In a short span of two weeks, the sentiment on risk trades has changed. The Bank of America Merrill Lynch Global Fund Manager survey suggests that the appetite for risky assets (read equities) is down, thanks to the rising spectre of deflation. The Fund Manager Survey says the oil price collapse has led to big rotation out of energy & materials, into US dollar, cash, Eurozone, global tech & discretionary stocks. Consensus view is now long deflation, cash & the US dollar, and short inflation, risk and commodities. However, India continues to be the top pick among Asia Pacific investors in GEMs/Asia.
While 67% fund managers surveyed believe that the best performing asset class in 2015 would be equities, 22% believe it would be currencies & commodities, 4% government bonds and 2% think it would be corporate bonds. The big risk to the world economy is no longer inflation but deflation, which is adequately symbolised by the rout of oil, as demand is unlikely to match increase in supplies.

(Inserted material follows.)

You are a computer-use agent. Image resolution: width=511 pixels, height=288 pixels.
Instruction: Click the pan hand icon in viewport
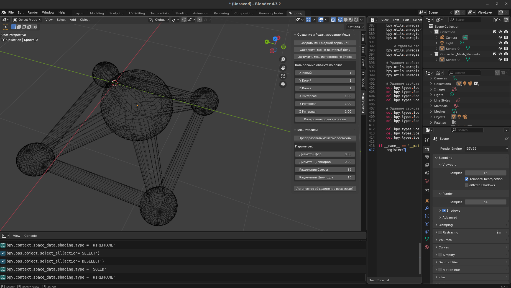pyautogui.click(x=283, y=68)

Despite the big rotation out of energy, materials and commodities, the survey says it is surprising that allocation to GEM (globall emerging markets) equities has increased to net 1% overweight from neutral last month. However, despite the overweight, the allocation to GEM equities is below long-term average. The biggest tail risks for the global markets will come from geopolitics believe 23% of managers surveyed, while 22% believe it will come from Eurozone deflation. And 16% believe China debt defaults could pose a risk in 2015.